Citing "disrespect" to her clients and "an inappropriate use of his office for political gain," University of New Mexico School of Law Professor Maureen Sanders resigned over President Robert Frank's decision to give Republican Gov. Susana Martinez a Presidential Award of Distinction for her "critical contributions to the health and well-being of New Mexicans" a week before the Nov. 4 election.

"While I supported the Governor's decision to increase the availability of Medicaid benefits, the increased health risks resulting from the current Governor's other policies, especially those related to children and vulnerable adults, are real," Sanders wrote in a Oct. 29 letter to School of Law Dean David Herring, President Frank, the Board of Regents and the Law School Alumni Association.

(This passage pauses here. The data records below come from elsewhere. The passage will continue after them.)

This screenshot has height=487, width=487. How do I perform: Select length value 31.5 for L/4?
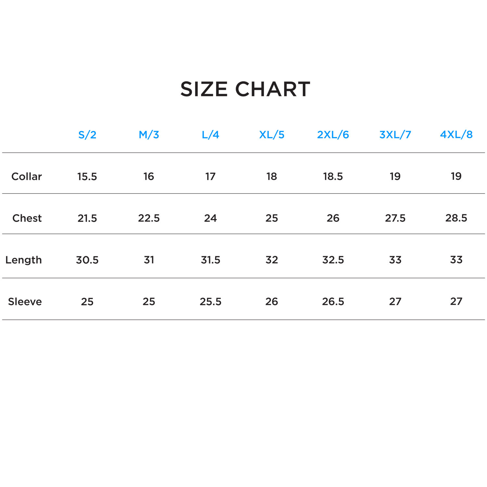(x=210, y=260)

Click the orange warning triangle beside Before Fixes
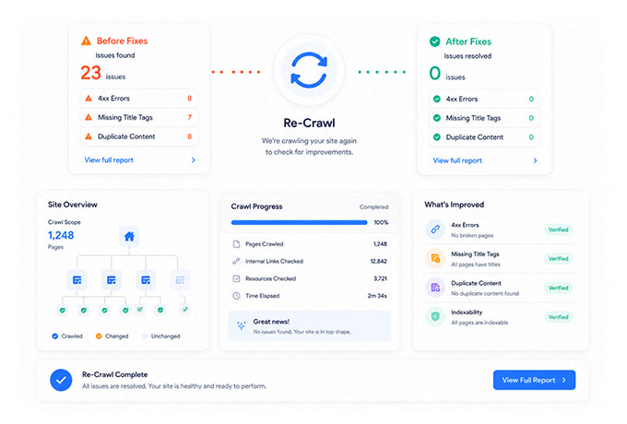86,41
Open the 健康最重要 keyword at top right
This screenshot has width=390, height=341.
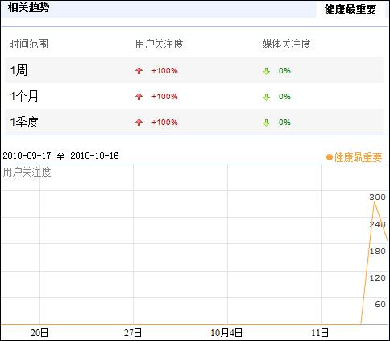pos(351,9)
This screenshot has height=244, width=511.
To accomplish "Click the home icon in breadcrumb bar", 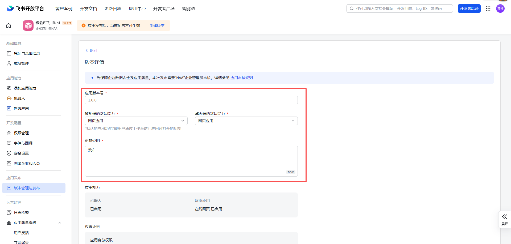I will coord(9,25).
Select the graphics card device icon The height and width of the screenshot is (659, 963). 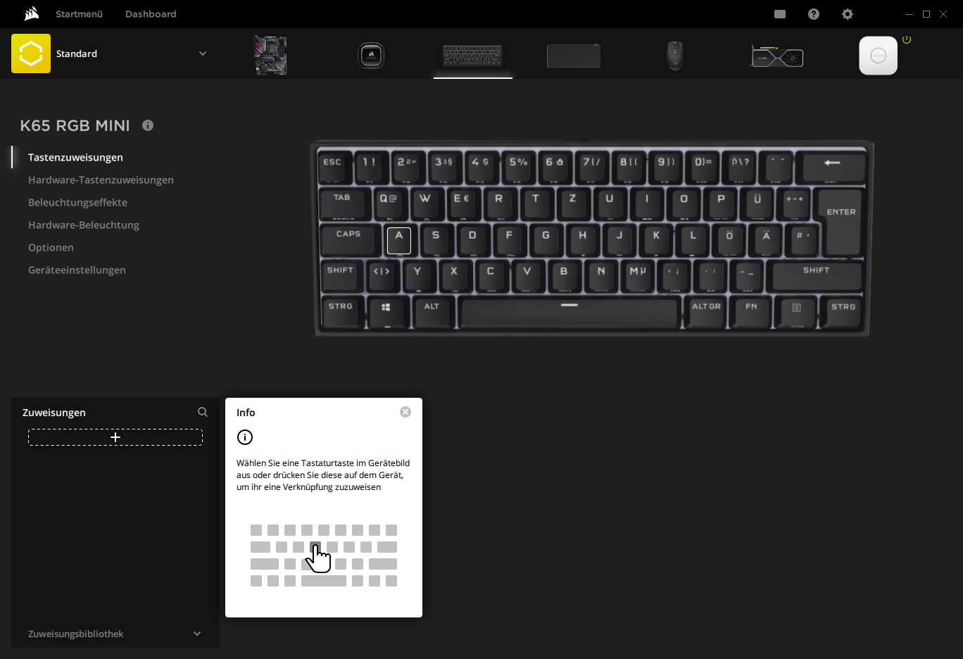(777, 56)
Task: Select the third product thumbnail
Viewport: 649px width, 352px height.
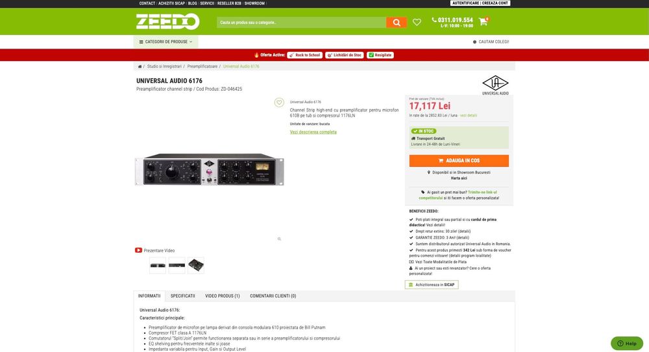Action: [x=196, y=266]
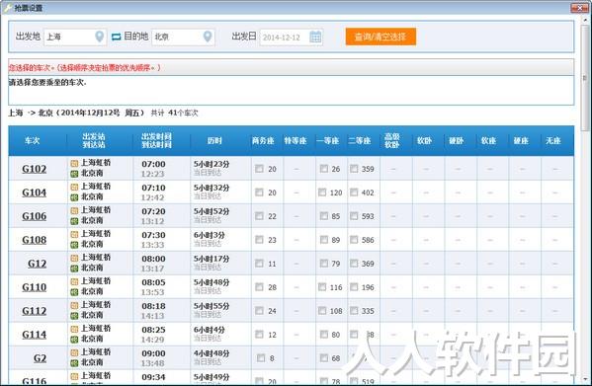
Task: Open the calendar icon for 出发日
Action: (x=315, y=37)
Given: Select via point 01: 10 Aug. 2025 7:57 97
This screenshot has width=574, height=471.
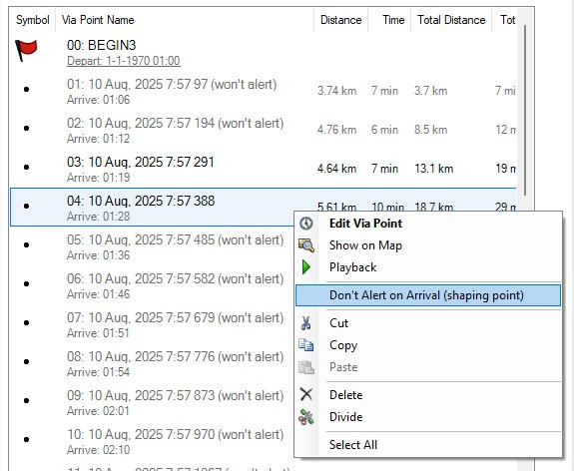Looking at the screenshot, I should coord(263,91).
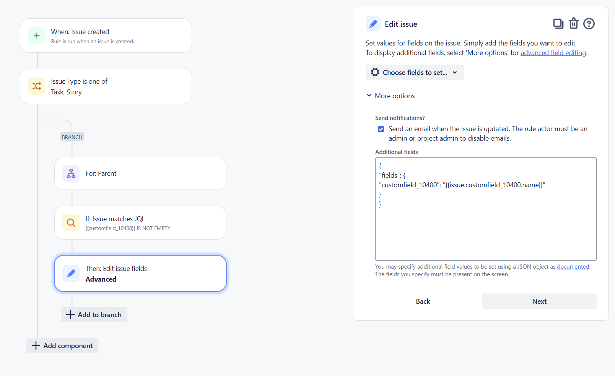Open help via question mark icon
Screen dimensions: 615x376
coord(589,24)
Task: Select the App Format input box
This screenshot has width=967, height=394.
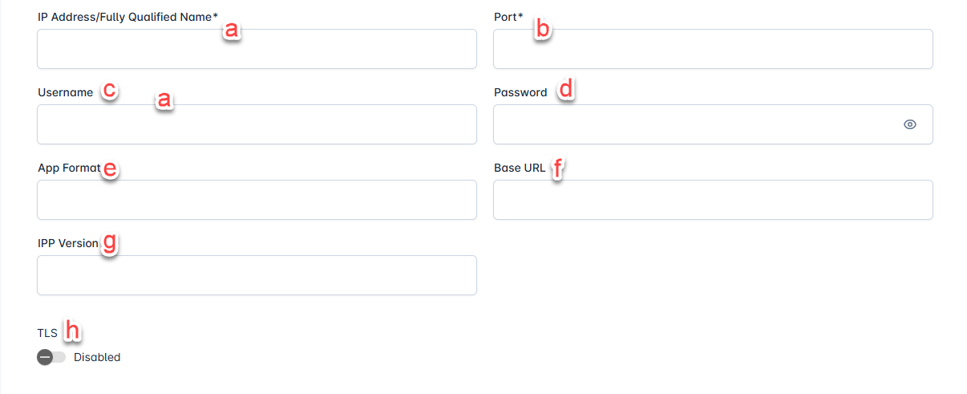Action: tap(257, 200)
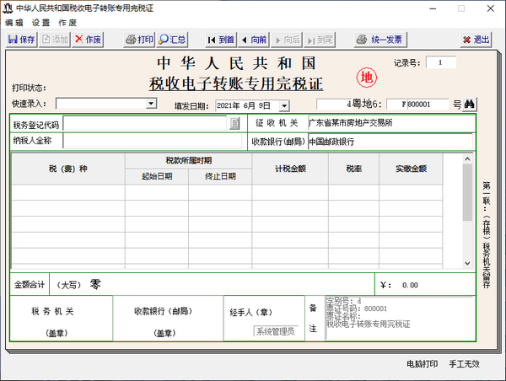This screenshot has width=506, height=381.
Task: Click the 汇总 (Summary) toolbar button
Action: [x=173, y=40]
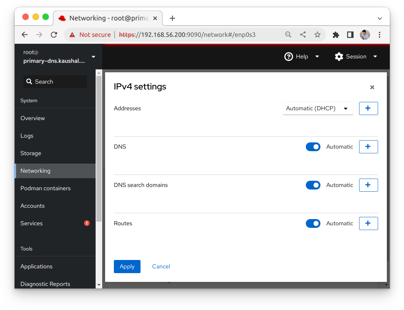Open the Session dropdown arrow
The height and width of the screenshot is (310, 404).
375,56
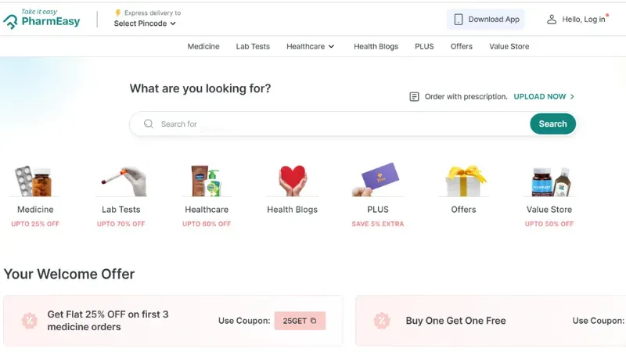Viewport: 626px width, 352px height.
Task: Expand the Healthcare menu in the navbar
Action: [x=310, y=46]
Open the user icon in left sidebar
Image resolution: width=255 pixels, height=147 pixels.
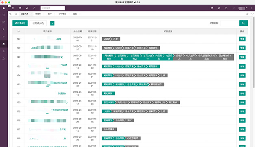[4, 29]
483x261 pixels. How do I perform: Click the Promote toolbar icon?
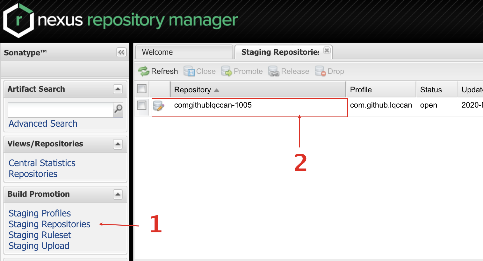pyautogui.click(x=227, y=71)
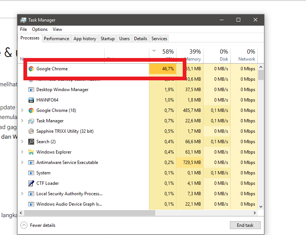Image resolution: width=306 pixels, height=235 pixels.
Task: Click the Antimalware Service Executable icon
Action: (32, 162)
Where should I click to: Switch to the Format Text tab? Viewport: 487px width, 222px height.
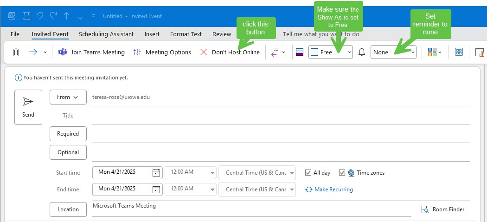186,34
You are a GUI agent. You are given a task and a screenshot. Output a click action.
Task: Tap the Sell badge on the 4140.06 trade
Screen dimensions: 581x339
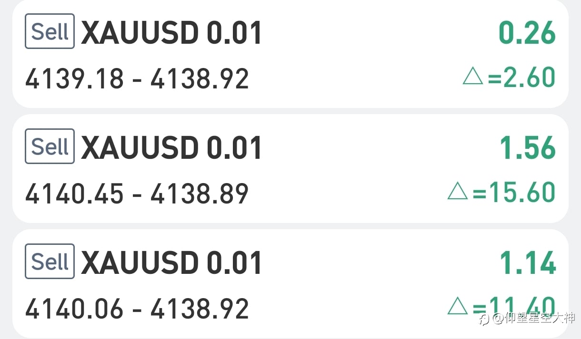click(x=50, y=261)
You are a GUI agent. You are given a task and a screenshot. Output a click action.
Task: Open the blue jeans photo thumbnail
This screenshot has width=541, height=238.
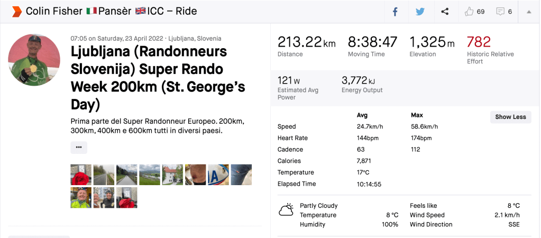coord(241,175)
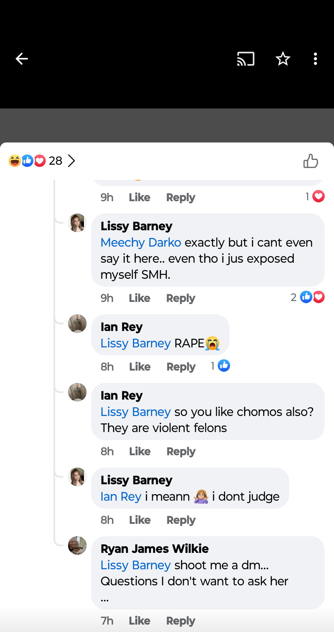Image resolution: width=334 pixels, height=632 pixels.
Task: Tap the blue thumbs up reaction emoji
Action: click(27, 160)
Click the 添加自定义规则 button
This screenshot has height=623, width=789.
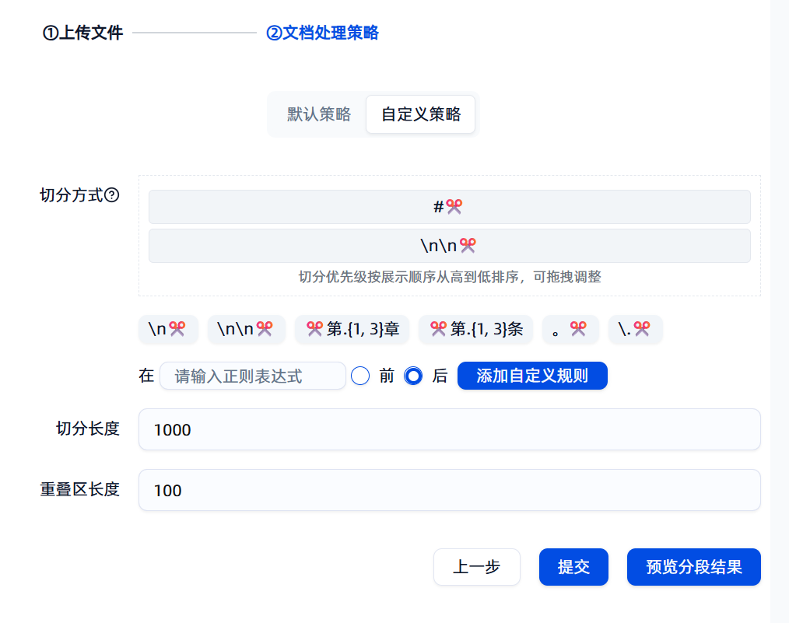[x=532, y=376]
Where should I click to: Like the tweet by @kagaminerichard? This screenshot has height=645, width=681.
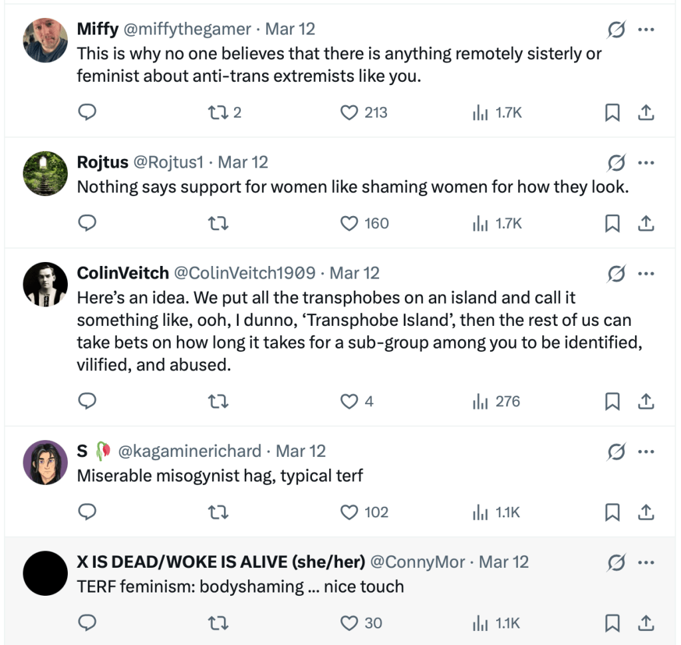click(349, 512)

Frank awarded Martinez the distinction, citing her decision to buck Republican Party convention on implementing major provisions of President Barack Obama's Affordable Care Act, like expanding Medicaid and implementing a state-run health insurance exchange where consumers can shop for health care coverage.

Gov. Martinez has come under fire after her administration accused 15 behavioral health providers of "credible allegations of fraud," citing a secret audit by a Boston-based firm that estimated the caregivers overbilled the state up to $36 million for providing services to Medicaid patients. The providers—which treat patients suffering from diseases like depression and addiction—have never had a chance to respond to the allegations, and the state froze payments to them. It then gave Arizona companies millions of dollars in no-bid contracts to take over the New Mexico treatment centers, pending the results of a fraud investigation by Democratic Attorney General Gary King.

Sanders, a prominent civil rights attorney, penned the letter from her Albuquerque-based law firm's letterhead.